### Exercise brief
Switch "GUI agent" to "screen assistant" and write out the entries from the very first line up to and including the line with "The width and height of the screenshot is (992, 1763).". Leave everything else in those lines unchanged.

### Records for this task
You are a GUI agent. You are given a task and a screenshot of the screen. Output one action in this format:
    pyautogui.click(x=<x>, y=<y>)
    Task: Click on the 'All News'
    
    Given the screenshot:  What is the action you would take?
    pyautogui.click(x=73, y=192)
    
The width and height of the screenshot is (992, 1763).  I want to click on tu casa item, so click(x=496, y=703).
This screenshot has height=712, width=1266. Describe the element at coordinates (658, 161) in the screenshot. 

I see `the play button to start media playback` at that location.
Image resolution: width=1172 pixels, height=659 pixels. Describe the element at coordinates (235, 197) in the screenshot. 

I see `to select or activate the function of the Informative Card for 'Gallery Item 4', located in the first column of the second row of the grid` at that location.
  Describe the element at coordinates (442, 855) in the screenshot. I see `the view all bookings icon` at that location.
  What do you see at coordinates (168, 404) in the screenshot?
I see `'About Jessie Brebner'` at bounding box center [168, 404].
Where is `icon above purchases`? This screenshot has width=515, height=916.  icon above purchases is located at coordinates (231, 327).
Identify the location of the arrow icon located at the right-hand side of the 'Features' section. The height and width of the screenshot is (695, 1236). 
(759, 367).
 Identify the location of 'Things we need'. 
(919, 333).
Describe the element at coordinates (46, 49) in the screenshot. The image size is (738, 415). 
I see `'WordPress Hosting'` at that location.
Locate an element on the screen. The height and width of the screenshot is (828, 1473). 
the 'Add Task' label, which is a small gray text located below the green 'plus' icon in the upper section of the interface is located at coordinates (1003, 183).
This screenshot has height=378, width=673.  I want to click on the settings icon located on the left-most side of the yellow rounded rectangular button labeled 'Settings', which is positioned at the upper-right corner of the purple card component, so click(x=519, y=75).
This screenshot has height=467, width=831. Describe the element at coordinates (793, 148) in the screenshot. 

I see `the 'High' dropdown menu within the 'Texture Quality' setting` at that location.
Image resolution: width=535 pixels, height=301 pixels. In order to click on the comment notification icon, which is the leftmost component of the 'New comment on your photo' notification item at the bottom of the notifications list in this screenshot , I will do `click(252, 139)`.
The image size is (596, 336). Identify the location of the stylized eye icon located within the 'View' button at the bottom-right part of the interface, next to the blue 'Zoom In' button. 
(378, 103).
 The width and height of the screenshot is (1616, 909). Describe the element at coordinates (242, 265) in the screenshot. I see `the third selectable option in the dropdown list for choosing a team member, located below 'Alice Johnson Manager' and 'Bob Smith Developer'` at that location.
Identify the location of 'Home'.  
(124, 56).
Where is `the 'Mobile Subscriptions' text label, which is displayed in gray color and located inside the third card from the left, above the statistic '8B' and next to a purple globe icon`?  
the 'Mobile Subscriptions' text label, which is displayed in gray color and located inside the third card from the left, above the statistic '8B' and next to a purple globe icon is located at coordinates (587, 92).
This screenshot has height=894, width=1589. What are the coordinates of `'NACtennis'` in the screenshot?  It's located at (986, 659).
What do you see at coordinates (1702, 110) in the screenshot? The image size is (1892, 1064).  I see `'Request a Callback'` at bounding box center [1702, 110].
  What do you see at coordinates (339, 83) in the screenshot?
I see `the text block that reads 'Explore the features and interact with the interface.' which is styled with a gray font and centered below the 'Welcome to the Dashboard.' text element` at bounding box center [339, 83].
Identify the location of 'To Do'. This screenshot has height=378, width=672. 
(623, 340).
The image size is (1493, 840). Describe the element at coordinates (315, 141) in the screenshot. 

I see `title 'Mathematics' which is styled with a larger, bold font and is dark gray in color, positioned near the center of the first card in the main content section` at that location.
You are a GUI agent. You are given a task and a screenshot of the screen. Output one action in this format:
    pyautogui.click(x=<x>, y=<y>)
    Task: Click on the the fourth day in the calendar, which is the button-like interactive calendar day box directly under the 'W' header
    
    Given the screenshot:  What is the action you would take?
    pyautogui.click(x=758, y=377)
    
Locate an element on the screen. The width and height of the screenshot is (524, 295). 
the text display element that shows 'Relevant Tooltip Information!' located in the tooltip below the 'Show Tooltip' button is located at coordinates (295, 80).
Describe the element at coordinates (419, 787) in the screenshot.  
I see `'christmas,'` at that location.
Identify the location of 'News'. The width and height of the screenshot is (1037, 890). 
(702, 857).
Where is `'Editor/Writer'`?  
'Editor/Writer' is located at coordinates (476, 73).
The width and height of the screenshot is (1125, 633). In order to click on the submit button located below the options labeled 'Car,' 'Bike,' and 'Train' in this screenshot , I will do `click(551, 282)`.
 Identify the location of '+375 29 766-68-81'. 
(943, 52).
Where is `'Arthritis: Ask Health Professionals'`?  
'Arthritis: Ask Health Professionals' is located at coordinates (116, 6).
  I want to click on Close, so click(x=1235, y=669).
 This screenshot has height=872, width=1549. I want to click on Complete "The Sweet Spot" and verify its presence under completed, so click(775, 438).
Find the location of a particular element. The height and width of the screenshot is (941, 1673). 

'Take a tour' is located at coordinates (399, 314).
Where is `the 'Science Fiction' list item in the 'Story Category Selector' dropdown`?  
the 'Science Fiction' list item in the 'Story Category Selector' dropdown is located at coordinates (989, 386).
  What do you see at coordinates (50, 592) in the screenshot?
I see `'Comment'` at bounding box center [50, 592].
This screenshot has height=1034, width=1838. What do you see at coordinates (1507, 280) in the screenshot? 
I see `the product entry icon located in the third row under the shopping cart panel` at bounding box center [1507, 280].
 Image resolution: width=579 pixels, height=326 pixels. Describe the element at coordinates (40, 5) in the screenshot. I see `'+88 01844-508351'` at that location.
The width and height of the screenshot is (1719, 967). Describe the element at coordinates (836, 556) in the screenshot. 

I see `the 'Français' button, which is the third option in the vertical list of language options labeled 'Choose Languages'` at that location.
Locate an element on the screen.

### Full answer
You are a screen assistant. You are given a task and a screenshot of the screen. Output one action in this format:
    pyautogui.click(x=<x>, y=<y>)
    Task: Click on the 'All News'
    
    Given the screenshot:  What is the action you would take?
    pyautogui.click(x=73, y=192)
    
The width and height of the screenshot is (992, 1763).  I want to click on tu casa item, so click(x=496, y=703).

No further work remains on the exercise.